● **What to do**: Which lines run from the line with "Select the Julie M. Hays candidate row" to the end of the entries? Write out exactly those, leaving out the pictures.

● **Available data**:
───
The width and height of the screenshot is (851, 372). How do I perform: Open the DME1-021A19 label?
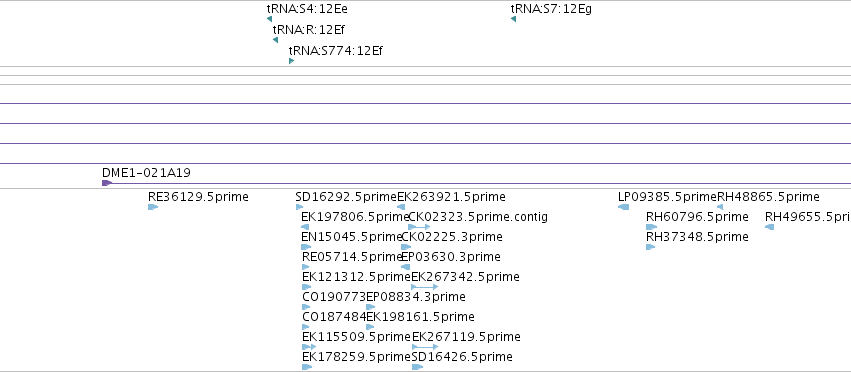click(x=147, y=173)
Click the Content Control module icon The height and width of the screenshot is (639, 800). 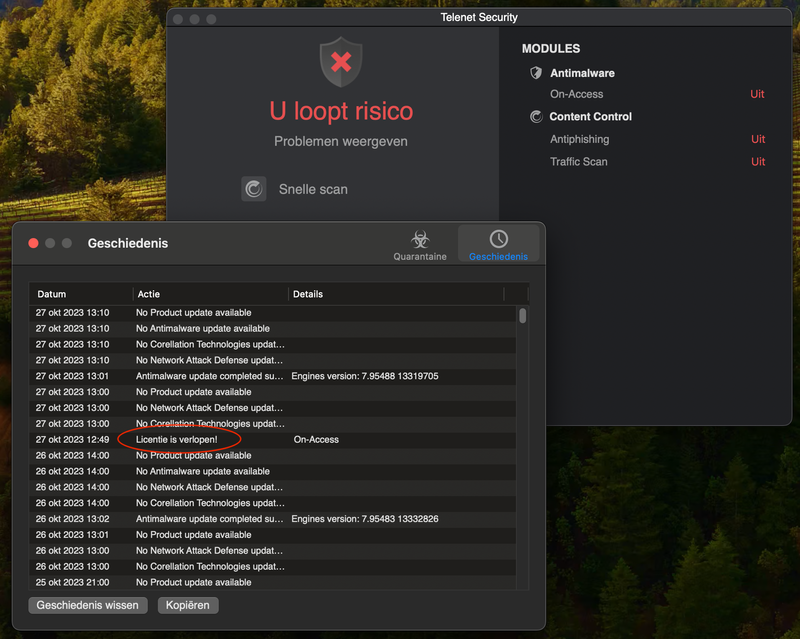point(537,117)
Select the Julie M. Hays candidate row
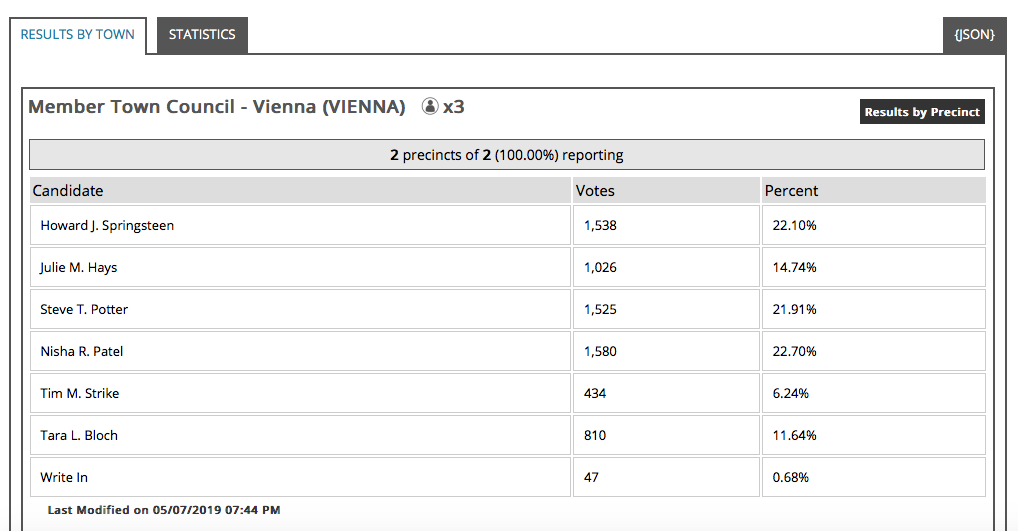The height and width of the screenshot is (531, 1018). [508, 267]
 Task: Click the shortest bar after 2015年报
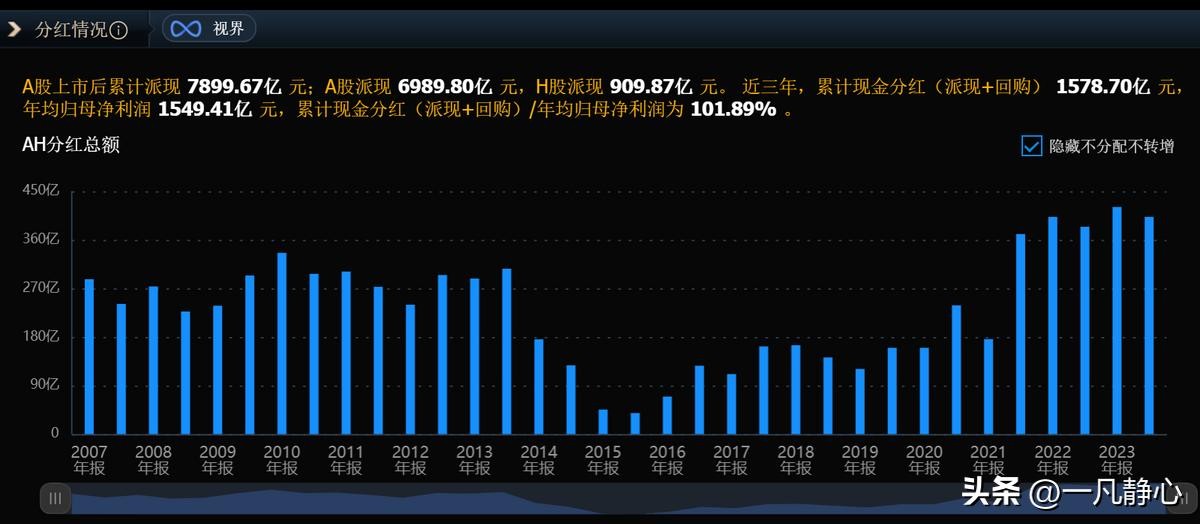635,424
───
● **Result below**:
Select the Julie M. Hays candidate row
The height and width of the screenshot is (531, 1018). [508, 267]
 Task: Click the shortest bar after 2015年报
635,424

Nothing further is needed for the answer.